Title: A Deployable 4 Meter 180 to 680 GHz Antenna for the Scanning Microwave Limb Sounder
Author: Richard Cofield
Organization: Jet Propulsion Laboratory
Co-Authors: Eldon P. Kasl, Mark W. Thomson, William G. Read, Gregory S. Agnes, Nathaniel J. Livesey, Paul C. Stek
Abstract:
The Scanning Microwave Limb Sounder (SMLS) is a space-borne heterodyne radiometer which will measure pressure, temperature and atmospheric constituents from thermal emission between 180 and 660 GHz. SMLS, planned for the Global Atmospheric Composition Mission of the NRC Decadal Survey, uses a novel toric Cassegrain antenna to perform both elevation and azimuth scanning. These provide better horizontal and temporal resolution and coverage than were possible with elevation-only scanning at typical Low-Earth orbit spacing in the two previous MLS satellite instruments.
Development of the SMLS antenna was the focus of a 2006 SBIR whose phase II culminated in the fabrication and thermal stability testing of a composite demonstration model of the SMLS primary reflector. This reflector has the full 4m height and 1/3 the width planned for flight. An IIP-10 project titled "A deployable 4 Meter 180 to 680 GHz antenna for the Scanning Microwave Limb Sounder" continues development of the SMLS antenna with the study of 5 topics: 1) detailed mathematical modeling of the antenna patterns from which we simulate geophysical parameter retrievals in order to establish FOV performance requirements; 2) thorough correlation of finite-element model predictions with measurements made on the SBIR reflector. We will again measure deformations of this reflector, under more flight-like thermal gradients, using higher precision metrology techniques available in a new large-aperture facility at JPL; 3) fabrication of a full-width primary reflector whose as-built surface figure will better meet the figure requirements of SMLS than did the SBIR panel; 4) integration of the primary with other reflectors, and with residual front ends built in a 2007 IIP, in a breadboard antenna; and finally 5) RF testing of the breadboard on a Near Field Range at JPL.
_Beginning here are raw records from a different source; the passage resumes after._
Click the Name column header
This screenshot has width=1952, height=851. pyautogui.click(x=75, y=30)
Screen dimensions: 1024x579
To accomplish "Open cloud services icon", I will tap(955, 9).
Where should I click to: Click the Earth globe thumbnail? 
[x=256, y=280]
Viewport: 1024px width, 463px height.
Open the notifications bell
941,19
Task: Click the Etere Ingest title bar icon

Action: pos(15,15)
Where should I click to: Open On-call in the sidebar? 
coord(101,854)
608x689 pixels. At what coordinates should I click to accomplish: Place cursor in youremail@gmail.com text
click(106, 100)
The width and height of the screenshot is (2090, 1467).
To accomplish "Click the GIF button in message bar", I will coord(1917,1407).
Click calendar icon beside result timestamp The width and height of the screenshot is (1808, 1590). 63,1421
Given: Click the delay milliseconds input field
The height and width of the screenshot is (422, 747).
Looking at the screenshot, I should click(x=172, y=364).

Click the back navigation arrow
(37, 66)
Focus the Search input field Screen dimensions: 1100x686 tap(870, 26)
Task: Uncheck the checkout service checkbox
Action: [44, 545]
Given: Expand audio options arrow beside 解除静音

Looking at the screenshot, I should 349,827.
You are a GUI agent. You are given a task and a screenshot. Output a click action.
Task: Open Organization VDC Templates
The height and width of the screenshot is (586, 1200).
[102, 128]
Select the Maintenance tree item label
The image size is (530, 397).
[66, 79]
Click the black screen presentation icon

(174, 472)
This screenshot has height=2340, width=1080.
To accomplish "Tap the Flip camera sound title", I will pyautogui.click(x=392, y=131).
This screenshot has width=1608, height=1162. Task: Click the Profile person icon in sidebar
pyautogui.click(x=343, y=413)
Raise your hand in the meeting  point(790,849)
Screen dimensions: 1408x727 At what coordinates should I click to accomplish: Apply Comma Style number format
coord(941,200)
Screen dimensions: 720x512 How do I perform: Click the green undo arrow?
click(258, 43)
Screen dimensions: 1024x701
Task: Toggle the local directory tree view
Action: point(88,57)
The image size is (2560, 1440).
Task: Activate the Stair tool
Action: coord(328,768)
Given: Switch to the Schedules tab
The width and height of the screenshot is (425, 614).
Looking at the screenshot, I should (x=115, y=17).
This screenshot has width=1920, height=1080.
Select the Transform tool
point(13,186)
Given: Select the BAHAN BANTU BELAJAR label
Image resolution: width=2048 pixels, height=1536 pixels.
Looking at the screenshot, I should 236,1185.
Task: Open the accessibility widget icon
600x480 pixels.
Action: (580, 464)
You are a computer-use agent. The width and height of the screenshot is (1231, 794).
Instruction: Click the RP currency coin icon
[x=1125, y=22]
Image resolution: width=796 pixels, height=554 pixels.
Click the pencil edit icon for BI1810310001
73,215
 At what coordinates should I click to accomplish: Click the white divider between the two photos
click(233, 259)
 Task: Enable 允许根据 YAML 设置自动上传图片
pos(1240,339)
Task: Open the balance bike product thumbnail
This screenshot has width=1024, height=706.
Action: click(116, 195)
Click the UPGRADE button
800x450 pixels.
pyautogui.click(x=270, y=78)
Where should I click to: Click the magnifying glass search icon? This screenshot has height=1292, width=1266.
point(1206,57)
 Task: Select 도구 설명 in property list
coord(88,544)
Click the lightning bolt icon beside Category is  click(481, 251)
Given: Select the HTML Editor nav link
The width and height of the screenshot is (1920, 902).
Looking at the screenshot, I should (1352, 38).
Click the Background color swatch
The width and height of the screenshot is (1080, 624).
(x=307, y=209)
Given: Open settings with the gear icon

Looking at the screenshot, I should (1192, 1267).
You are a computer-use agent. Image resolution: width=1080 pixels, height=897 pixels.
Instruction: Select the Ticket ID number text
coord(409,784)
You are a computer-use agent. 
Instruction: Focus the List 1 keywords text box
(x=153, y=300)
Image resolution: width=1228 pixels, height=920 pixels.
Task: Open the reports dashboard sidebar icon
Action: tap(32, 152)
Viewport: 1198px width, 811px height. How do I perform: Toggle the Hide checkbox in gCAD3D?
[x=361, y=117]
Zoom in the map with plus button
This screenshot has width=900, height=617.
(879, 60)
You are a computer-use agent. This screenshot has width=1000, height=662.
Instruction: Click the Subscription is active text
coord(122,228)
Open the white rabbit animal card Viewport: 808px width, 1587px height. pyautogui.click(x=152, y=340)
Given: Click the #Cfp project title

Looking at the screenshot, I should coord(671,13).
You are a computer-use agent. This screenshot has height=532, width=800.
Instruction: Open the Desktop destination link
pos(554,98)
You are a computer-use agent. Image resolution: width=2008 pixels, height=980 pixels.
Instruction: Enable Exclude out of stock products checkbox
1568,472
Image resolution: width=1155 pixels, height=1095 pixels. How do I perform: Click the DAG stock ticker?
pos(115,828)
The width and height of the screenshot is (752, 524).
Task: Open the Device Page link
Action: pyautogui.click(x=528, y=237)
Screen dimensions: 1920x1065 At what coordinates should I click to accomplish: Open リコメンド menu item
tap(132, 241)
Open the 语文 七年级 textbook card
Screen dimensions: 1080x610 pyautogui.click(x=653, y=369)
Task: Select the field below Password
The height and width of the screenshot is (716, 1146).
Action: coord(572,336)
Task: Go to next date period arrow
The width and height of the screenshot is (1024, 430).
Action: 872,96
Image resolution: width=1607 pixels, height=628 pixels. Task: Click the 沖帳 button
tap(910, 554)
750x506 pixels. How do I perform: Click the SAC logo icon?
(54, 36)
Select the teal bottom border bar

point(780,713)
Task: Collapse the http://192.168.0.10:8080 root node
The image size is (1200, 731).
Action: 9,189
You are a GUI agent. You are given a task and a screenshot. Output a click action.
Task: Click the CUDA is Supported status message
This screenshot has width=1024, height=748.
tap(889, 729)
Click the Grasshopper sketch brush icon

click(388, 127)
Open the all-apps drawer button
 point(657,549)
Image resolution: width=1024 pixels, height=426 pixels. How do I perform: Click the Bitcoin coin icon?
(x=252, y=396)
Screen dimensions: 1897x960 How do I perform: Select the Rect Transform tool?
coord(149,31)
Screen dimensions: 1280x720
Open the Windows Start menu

We report on significant progress in 3 areas of the current IIP: development of the mathematical model to predict SMLS antenna patterns and their application in a preliminary set of geophysical retrievals; the correlation between surface deformation predicted by finite element models and measurement in the 2009 isothermal stability tests of the SBIR, with implications for the thermal gradient testing to be performed at JPL; and aspects of the conceptual design of the full-width primary reflector to be fabricated and tested in the 2nd and 3rd years of the IIP.